堕とされて、愛を孕む~極上御曹司の求愛の証を身ごもりました~
「うそっ。このっ……! 待ちなさぁいっ!」
少しずつ縮まっていたはずの距離が、みるみるうちに開いていく。やがて、到着ロビーの正面玄関を犯人が出て行き、数秒遅れで私もそこを飛び出したものの、辺りを見回しても黒いフードはどこにも見えなくなっていた。
「いない……」
肩で息をしながら呟いていると、視線の先を黒いワゴン車が通過し、その中からフードの男が手を振りながら舌を出しているのが見えた。
私は深いため息をつき、その場にしゃがみ込んだ。
やられた……。車に乗られたらもう追いつけない……。どうしよう、あの人の荷物、奪われたままだ……。

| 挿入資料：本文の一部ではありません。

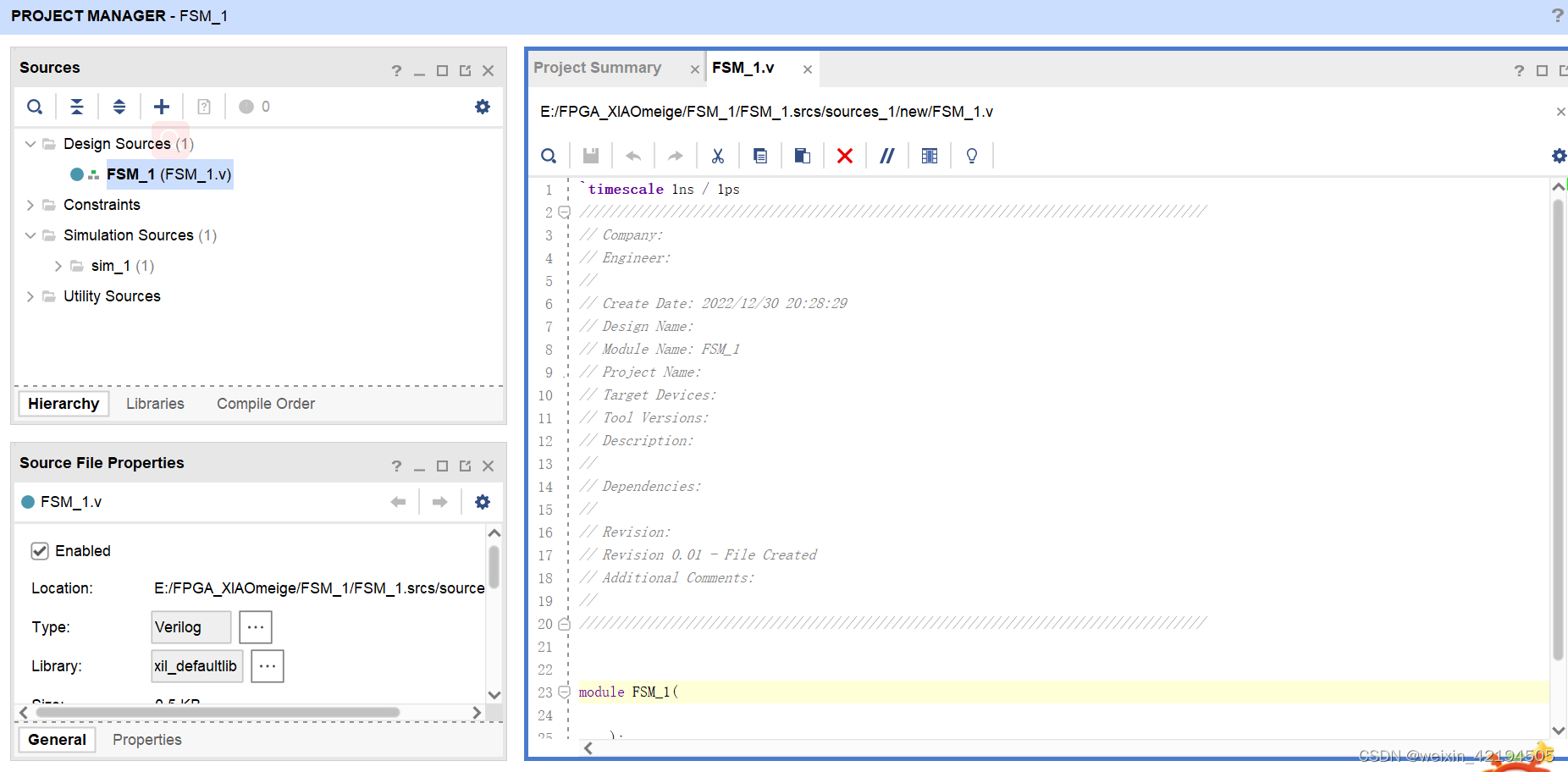Switch to the Project Summary tab
1568x772 pixels.
(x=598, y=68)
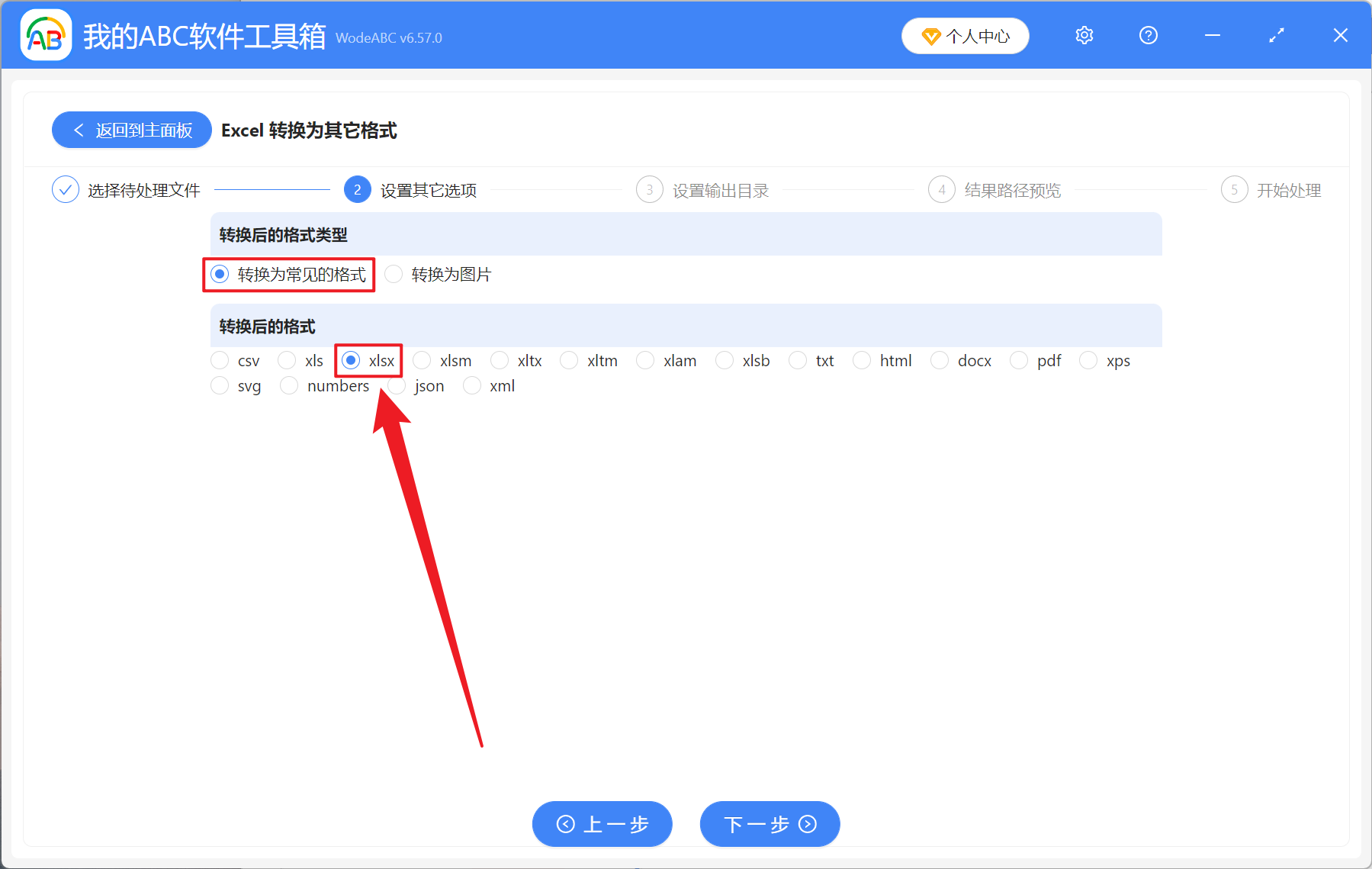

肩まであるストレートの髪をくしゃっとかき上げるように頭を抱え、彼にどうやって説明しようと考えあぐねていた、その時。
「……逃げられちゃった、かな?」
ふと背後で、そんな男性の声が聞こえた。深みのある、甘い中低音。……色っぽい声だ。
でも、こんな場所でなぜ日本語が……。不思議に思いながら振り向いて、ますます驚いた。
え……っ? 今の日本語、この人が話したの……?
そこにいたのは先ほどのビジネスマンで、私の預けたスーツケースの取っ手をきちんと握りしめ、しゃがみ込む私を苦笑しながら見つめている。